The performance of SSD drives will slow down when they are almost full. This is not a problem with hard disk drives. The reason for this is that SSD also uses blocks to store data. When writing data to a block, the block may not be completely used. When an SSD has lots of free blocks, this is not a problem since it simply puts the new data in an unused block. When all your blocks are partially full this is not possible. So, the SSD drive has to do some rearranging in order to write the new data.

Think of it like you have shelves on which you store items in boxes. When you have free boxes, you can just put the items in the boxes and place them on the shelves ¬– this is not making efficient use of the space in the boxes.

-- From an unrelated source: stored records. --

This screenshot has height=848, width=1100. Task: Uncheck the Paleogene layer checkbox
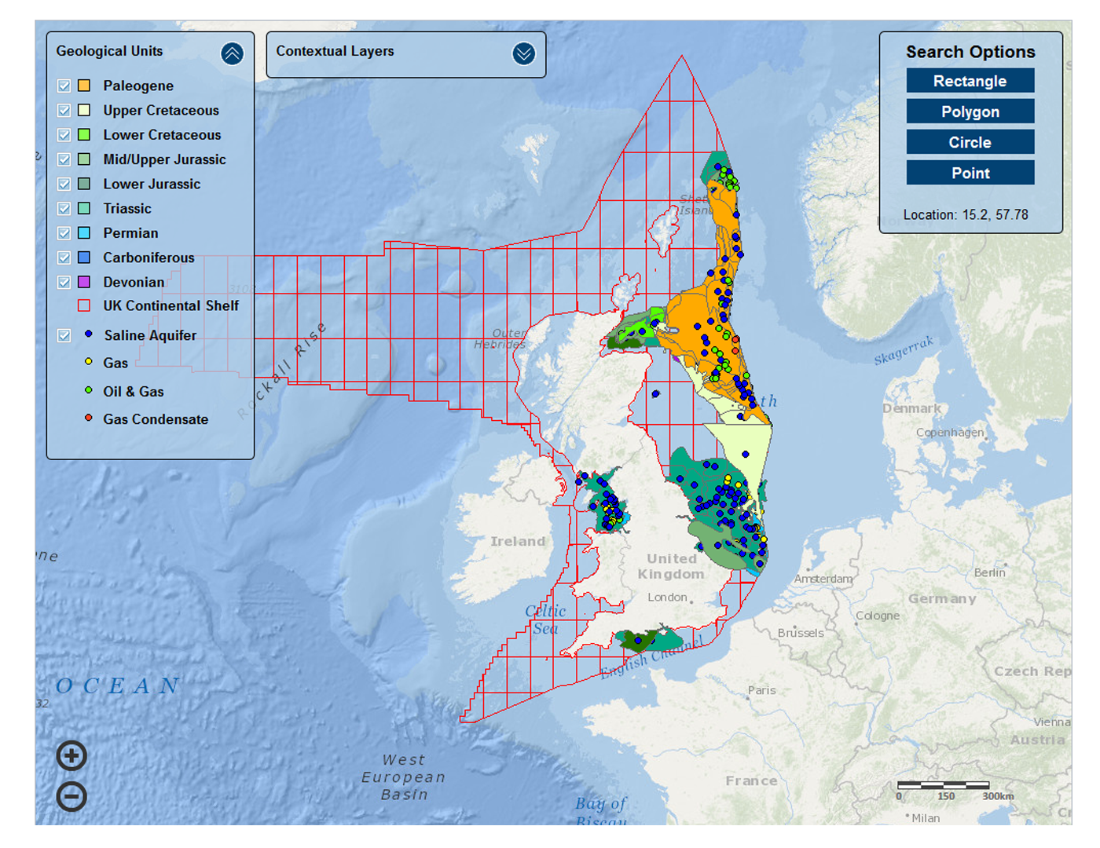coord(64,86)
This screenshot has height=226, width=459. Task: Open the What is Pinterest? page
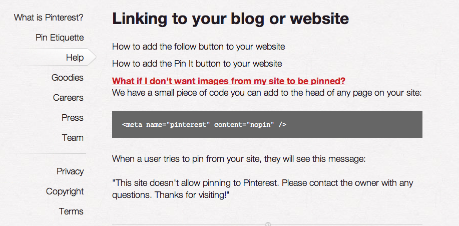pyautogui.click(x=49, y=18)
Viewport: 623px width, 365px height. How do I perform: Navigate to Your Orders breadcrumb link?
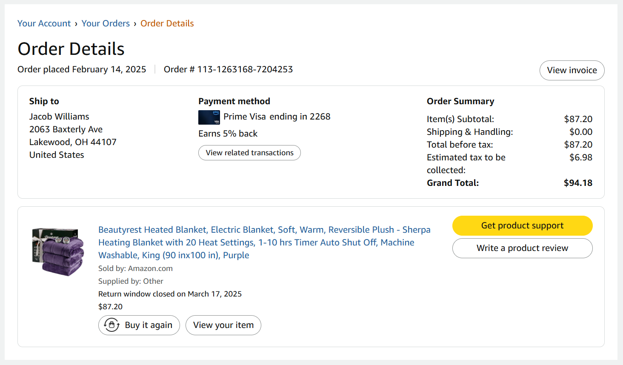click(x=106, y=23)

Sooner or later the shelves will get full and the only way to get more items on any shelf is to rearrange the items in the existing boxes to fit new items in. This involves taking the boxes off the shelf, rearranging the items and putting the boxes back on the shelf.

To put this in SSD terms, an SSD drive with free blocks to write new data will take one write command. If the SSD is becoming full, it may need to read a block, add the new data to that block and then write the block. This means there is a read and write command rather than just a write. Depending on how the data is laid out, it may even take more operations if it has to rearrange data from multiple blocks.

Modern operating systems, when not under load, will rearrange the data on an SSD to make it more efficient at writing new data. However, it won’t do this while under load. You can now see why it is advisable not to completely fill a solid-state drive. Although opinions differ, attempt to keep utilization between 75% and 90% to get the best results. Less is better if the SSD is being written to a lot.

SSD drives like the ones shown were a great first step; however, the performance has become so good that SSD drives can outperform the SATA interface and protocol. The SATA 3 interface is limited to 600 Megabytes per second which SSD drives can now outperform. Hard disks were originally designed using one head, so the protocol was designed with that in mind. An SSD, on the other hand, has multiple chips so it is possible to access multiple chips at the same time, something the protocol was not designed to do. Let’s have a look at the next technology that addresses these problems.

M.2
To address these issues with solid-state drives, a new technology called M.2 was created. The formal name being Next Generation Form Factor or NGFF. Rather than using a cable to connect the drive, the storage is plugged directly into the motherboard.

For solid-state, there are two different versions. The newer version being M Key which uses the protocol NVMe and stands for Non-Volatile Memory Express. The keying refers to a notch being taken out of the board as shown. In the case of M Key, the notch is in a certain position. There are 12 different positions this notch can be located; however, in the case of solid-state drives, only two are used. At least for the moment.

M Key supports four PCI Express lanes. It also supports SATA and SMBus devices. Your motherboard will need to have an adapter that is the same keying as the device. Shown here, you can see the notch lines up with the adapter on the motherboard.

High performance M.2 storage will use M Key. This is for two reasons. Firstly, it needs the extra bandwidth that having four PCI Express lanes provides. Second to this, the NVMe protocol was designed with solid-state devices in mind, so will give better performance.

M Key seems to be the current standard used for motherboards. On old computers you may find a B Key used. However, this is not the only thing you need to consider. An M Key will most likely support PCI Express as its interface. This means the computer needs to also support this interface. Older computers may not support this or may have only limited support. For example, it may not support booting using PCI Express.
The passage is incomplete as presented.